:: Passage cité ::

Arrêt du 6 janvier 2010 
Ire Cour de droit civil 
 
Composition 
Mme et MM. les Juges Klett, présidente, Corboz et Kolly. 
Greffier: M. Carruzzo. 
 
Parties 
1. X.________ SA, 
2. Y.________ SA, 
recourantes, toutes deux représentées par 
Me Christophe Imhoos, 
 
contre 
 
1. V.________ Limited, (anc. A.________ Ltd) 
2. W.________ GmbH, (success. B.________ GmbH), 
intimées, toutes deux représentées par 
Mes Philipp J. Dickenmann et Niklaus Zaugg. 
 
Objet 
arbitrage international; composition du tribunal arbitral; égalité des parties; droit d'être entendu, 
 
recours en matière civile contre la sentence finale rendue le 2 juin 2009 par le Tribunal arbitral CCI. 
 
Faits: 
 
A. 
A la fin des années 1990, X.________ SA (ci-après: X.________) et Y.________ SA (ci-après: Y.________), deux sociétés étatiques roumaines ayant repris de la Compania T.________ les droits et obligations découlant du contrat conclu à cet effet, ont confié au consortium composé de la société finlandaise V.________ Limited (ci-après: V.________; alors dénommée A.________ Ltd), de la société allemande B.________ GmbH (ci-après: B.________; société absorbée en 2006 par W.________ GmbH) et d'un tiers l'exécution de travaux en vue de la réhabilitation et de la modernisation d'une unité d'une centrale électrique sise en Roumanie.

:::

— Liste des tâches —
1) Dans l'arrêt, quelle société a absorbé B.________ GmbH en 2006 ?
2) Donnez la suite de l'arrêt, en reprenant juste après sa dernière phrase.
Les données ne sont d'aucune utilité ici.

:: Données fournies ::

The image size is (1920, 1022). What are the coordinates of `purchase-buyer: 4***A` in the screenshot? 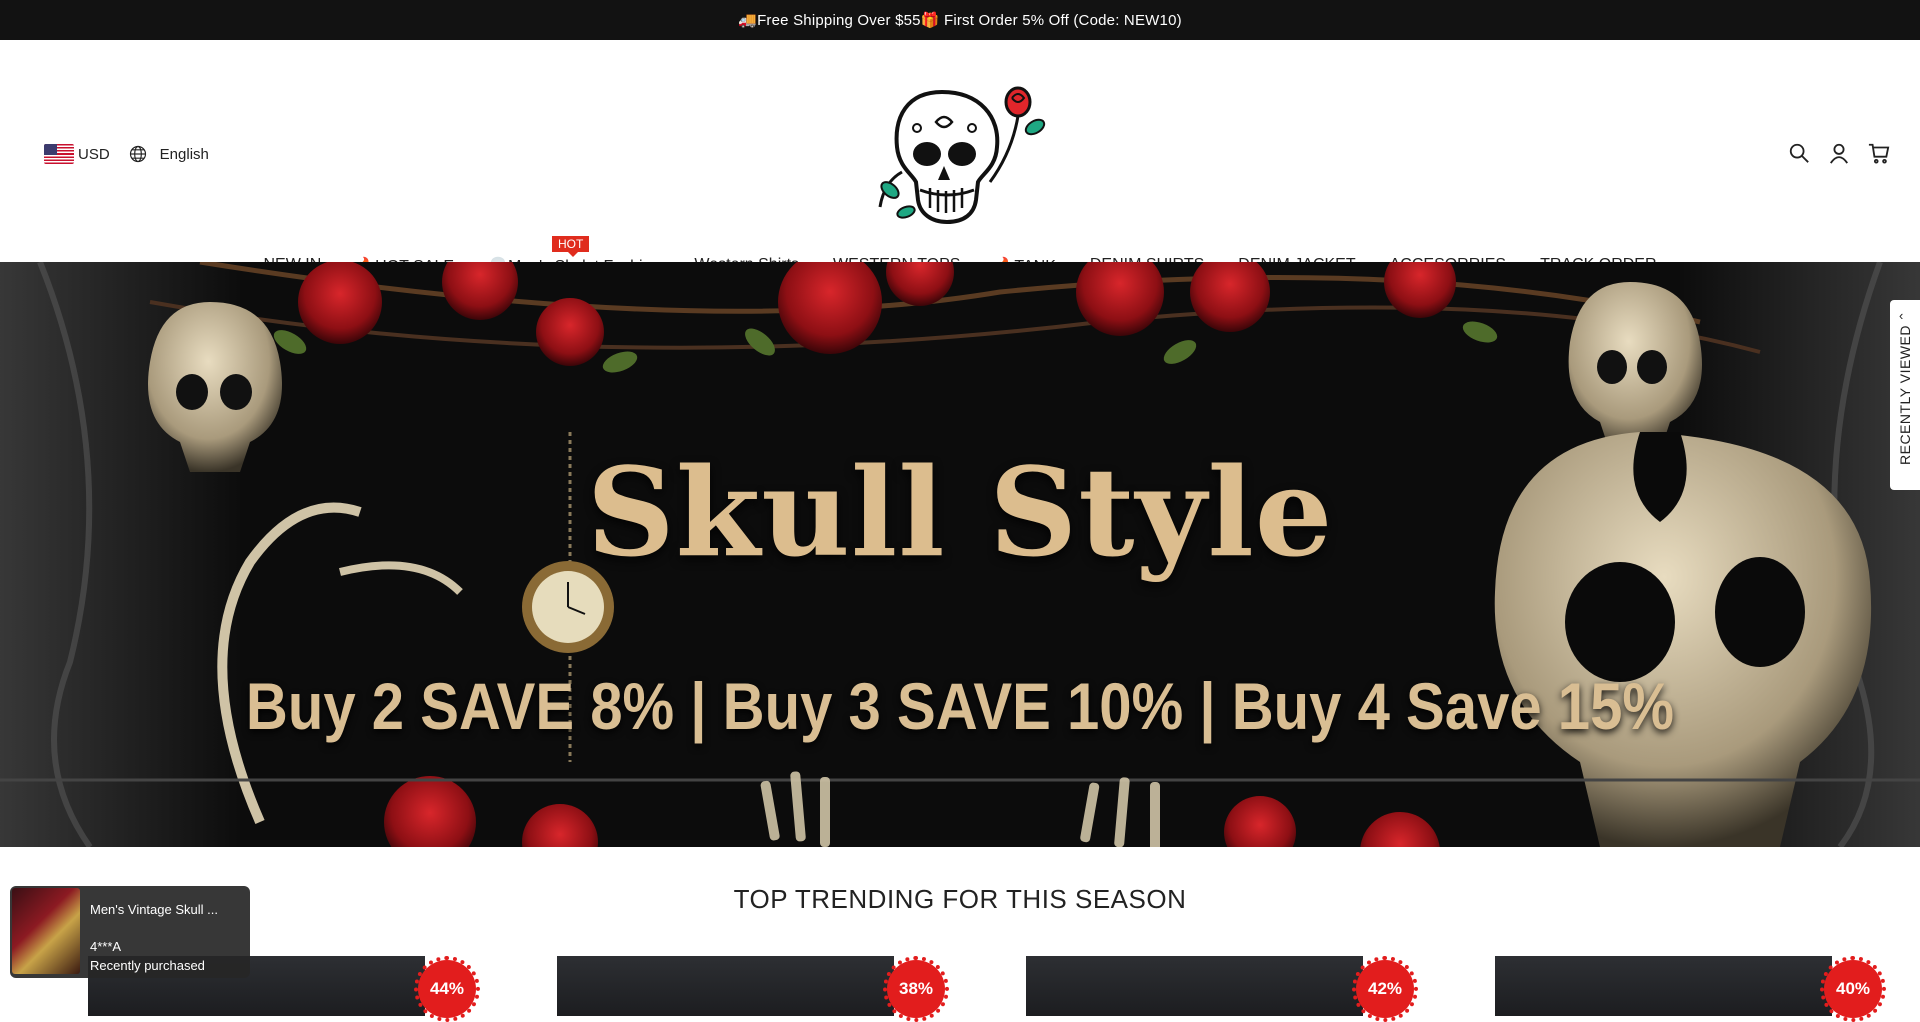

:::

— Réponses numérotées —
1) W.________ GmbH.

2)
En vertu d'une clause ad hoc insérée dans le contrat en question, les différends relatifs à l'exécution de celui-ci devaient être soumis, au préalable, à un adjudicator, le professeur R.________, qui rendrait une décision à leur sujet. La partie non satisfaite de la décision prise par ce spécialiste pourrait saisir un tribunal arbitral de trois membres statuant sous l'égide de la Chambre de Commerce Internationale (CCI). Le siège de l'arbitrage était fixé à Zurich. 
 
Se fondant sur une disposition des conditions générales du contrat, V.________ et B.________, estimant que les deux sociétés roumaines n'avaient pas effectué à temps les paiements stipulés, ont suspendu l'exécution du contrat entre le 17 mai 2000 et le 13 janvier 2003. 
 
B. 
Le 26 octobre 2005, V.________ et B.________, après avoir fait valoir leurs prétentions devant l'adjudicator, ont saisi la CCI d'une requête d'arbitrage aux fins d'obtenir le remboursement des frais supplémentaires que leur avait occasionnés la suspension de l'exécution du contrat. 
 
Un tribunal arbitral de trois membres a été constitué. Le Dr S.________ a été désigné par la CCI pour le présider. 
 
X.________ et Y.________ ont conclu au rejet de la demande et formé une demande reconventionnelle à différents titres, en particulier pour le dommage en rapport avec l'explosion d'un flash tank. 
 
Par la voie de demandes reconventionnelles croisées (cross-counterclaims), V.________ et B.________ ont élevé d'autres prétentions, notamment sur ce dernier point. 
 
La procédure arbitrale a donné lieu au dépôt, par X.________ et Y.________, d'une demande de récusation, dirigée contre le président du Tribunal arbitral. La Cour internationale d'arbitrage de la CCI a rejeté cette demande lors de sa session du 30 mai 2008. 
 
Le 2 juin 2009, le Tribunal arbitral a rendu sa sentence finale. Il a condamné solidairement X.________ et Y.________ à payer, intérêts en sus, 6'870'640 euros à V.________ et 2'137'230 euros à B.________. Toutes autres ou plus amples conclusions des parties ont été rejetées. 
 
C.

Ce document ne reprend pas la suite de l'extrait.